The 3 Requirements to Qualify for a Home Equity Line of Credit

Home equity lines of credit, or HELOCs, are a convenient and affordable way to get the money you need for necessary repairs and improvements. In many cases, they can be more affordable than a second mortgage because they work as a revolving line of credit. You borrow only what you need and pay interest only on what you’ve borrowed.

As you might expect, there are requirements to qualify for a HELOC. There are three major things you’ll need to have to get one. Here’s what you need to know.

#1: Equity in Your Home

It should come as no surprise that the first requirement is equity in your home. Equity is defined as the difference between the value of your home and the balance owed on your mortgage. Your equity in your home is what acts as collateral for your mortgage.

Different lenders have different requirements, but you should assume that you’ll need equity worth, at minimum, 20% of your home’s value to qualify for a HELOC. If you apply for a HELOC, your bank or credit union will order an appraisal to determine the value of your home equity.

#2: Personal Credit Score

Next, you’ll need a good FICO score to be approved for a HELOC. Your FICO score is a number that tells lenders how responsibly you handle money. As a rule, a score of 660 or higher indicates good credit, and that number is often used as a cut-off for lenders.

Your FICO score is determined by five key factors. In order of importance, they are:

1. Your payment history accounts for 35% of your score. If you pay on time or early, you’ll likely have a higher score than someone with a history of late payments.
2. Your credit balance accounts for 30% of your score. The score is determined using both your total balance and your outstanding balance as a percentage of your total available credit. If you regularly use most of the credit you have, your score will be lower than it would if you used a smaller percentage of it.
3. The age of your credit accounts for 15% of your FICO score. People who have a long credit history usually have scores that are higher than those with a short credit history.
4. The kinds of credit you have account for 10% of your score. It’s common for creditors to prefer a mix of revolving credit (credit cards and lines of credit) and installment credit (car loans and mortgages.)
5. The number of inquiries on your account make up the last 10% of your score. When you apply for a loan or credit card, your credit score dips slightly.

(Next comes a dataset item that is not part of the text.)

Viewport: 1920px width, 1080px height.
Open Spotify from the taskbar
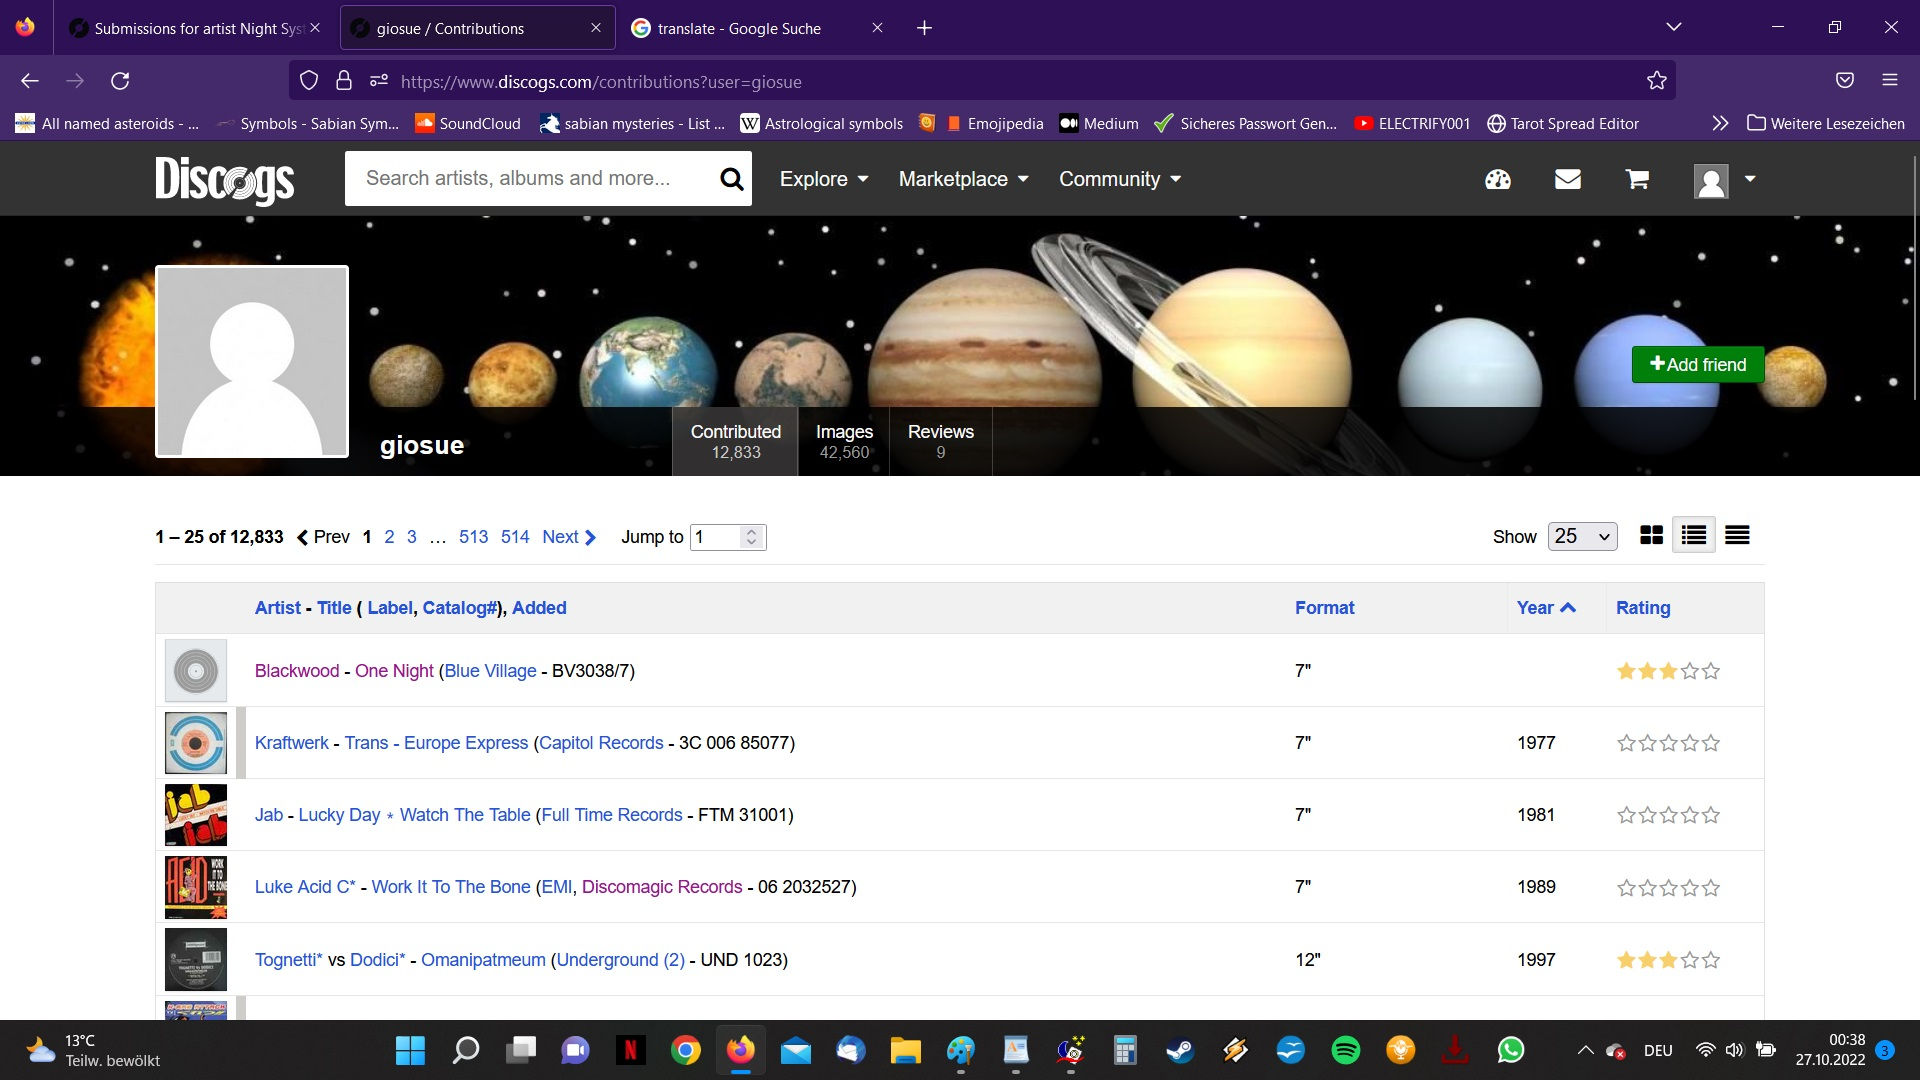pos(1345,1050)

If you have many inquiries in a short period, your score can be significantly impacted.

Keep in mind that the single most important factor is your payment history, and HELOC lenders will look at that section of your credit report closely.

You can get free credit reports from the main credit bureaus every year. It’s a good idea to check your credit before you apply for a HELOC, so you can correct errors before your lenders pulls your report.

#3: Your Debt-to-Income Ratio

The third factor that will determine if you can quality for a HELOC is something called the debt-to-income ratio. Simply stated, it’s a number that lenders use to compare your total recurring monthly debt to your monthly income.

For example, let’s say that your monthly income before taxes was $5,000. You have monthly payments as follows:

1. $1,500 mortgage payment
2. $500 car payment
3. $500 for credit cards and student loan payments

Your total recurring monthly debt is $2,000. If you divide that number by your income, you’ll see that you have a debt-to-income ratio of 40%.

It won’t surprise you to learn that having a low debt-to-income ratio is desirable. Your lender wants to know that you have the income to meet your financial responsibilities. A good rule of thumb is that the ratio should be less than 43% to qualify for a HELOC. If it’s higher, you should consider paying down some of your debt before you apply.


If you’re thinking of apply for a HELOC, checking your home equity, FICO score, and debt-to-income ratio can help you qualify.